Exercise inputs:
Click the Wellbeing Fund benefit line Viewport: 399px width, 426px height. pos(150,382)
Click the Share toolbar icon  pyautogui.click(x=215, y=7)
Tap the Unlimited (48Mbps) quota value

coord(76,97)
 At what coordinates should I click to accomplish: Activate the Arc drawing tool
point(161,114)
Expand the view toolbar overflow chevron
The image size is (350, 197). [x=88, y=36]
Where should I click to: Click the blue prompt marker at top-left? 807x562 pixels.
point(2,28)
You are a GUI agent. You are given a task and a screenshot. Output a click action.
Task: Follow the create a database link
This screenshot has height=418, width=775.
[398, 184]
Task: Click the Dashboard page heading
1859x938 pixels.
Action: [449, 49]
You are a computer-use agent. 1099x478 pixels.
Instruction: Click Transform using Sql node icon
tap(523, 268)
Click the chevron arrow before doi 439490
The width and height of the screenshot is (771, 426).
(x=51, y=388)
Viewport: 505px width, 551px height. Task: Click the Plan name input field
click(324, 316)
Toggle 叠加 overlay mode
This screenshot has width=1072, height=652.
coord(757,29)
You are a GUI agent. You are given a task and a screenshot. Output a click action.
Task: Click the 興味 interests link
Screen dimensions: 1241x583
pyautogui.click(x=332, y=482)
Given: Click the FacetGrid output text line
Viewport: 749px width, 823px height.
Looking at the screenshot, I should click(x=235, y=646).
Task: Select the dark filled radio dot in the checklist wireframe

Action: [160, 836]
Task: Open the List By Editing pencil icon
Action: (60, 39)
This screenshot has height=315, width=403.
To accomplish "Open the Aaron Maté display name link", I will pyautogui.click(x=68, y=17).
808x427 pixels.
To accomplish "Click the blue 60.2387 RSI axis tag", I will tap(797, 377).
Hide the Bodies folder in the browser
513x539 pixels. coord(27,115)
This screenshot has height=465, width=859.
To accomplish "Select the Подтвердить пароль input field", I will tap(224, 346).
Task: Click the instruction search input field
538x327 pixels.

Stated task: Rewrite all of the rows above, replacing "Viewport" with "Window" and leaving everything else unchanged.

Exercise solution:
Click the Wellbeing Fund benefit line Window: 399px width, 426px height. pos(150,382)
Click the Share toolbar icon  pyautogui.click(x=215, y=7)
Tap the Unlimited (48Mbps) quota value

coord(76,97)
 At what coordinates should I click to accomplish: Activate the Arc drawing tool
point(161,114)
Expand the view toolbar overflow chevron
The image size is (350, 197). [x=88, y=36]
Where should I click to: Click the blue prompt marker at top-left? 807x562 pixels.
point(2,28)
You are a GUI agent. You are given a task and a screenshot. Output a click action.
Task: Follow the create a database link
This screenshot has height=418, width=775.
[398, 184]
Task: Click the Dashboard page heading
1859x938 pixels.
Action: [449, 49]
You are a computer-use agent. 1099x478 pixels.
Instruction: Click Transform using Sql node icon
tap(523, 268)
Click the chevron arrow before doi 439490
The width and height of the screenshot is (771, 426).
(x=51, y=388)
Window: 505px width, 551px height. Task: Click the Plan name input field
click(324, 316)
Toggle 叠加 overlay mode
This screenshot has width=1072, height=652.
coord(757,29)
You are a GUI agent. You are given a task and a screenshot. Output a click action.
Task: Click the 興味 interests link
Screen dimensions: 1241x583
pyautogui.click(x=332, y=482)
Given: Click the FacetGrid output text line
Window: 749px width, 823px height.
Looking at the screenshot, I should click(x=235, y=646).
Task: Select the dark filled radio dot in the checklist wireframe

Action: [160, 836]
Task: Open the List By Editing pencil icon
Action: (60, 39)
This screenshot has height=315, width=403.
To accomplish "Open the Aaron Maté display name link", I will pyautogui.click(x=68, y=17).
808x427 pixels.
To accomplish "Click the blue 60.2387 RSI axis tag", I will tap(797, 377).
Hide the Bodies folder in the browser
513x539 pixels. coord(27,115)
This screenshot has height=465, width=859.
To accomplish "Select the Подтвердить пароль input field", I will tap(224, 346).
Task: Click the instruction search input field
538x327 pixels.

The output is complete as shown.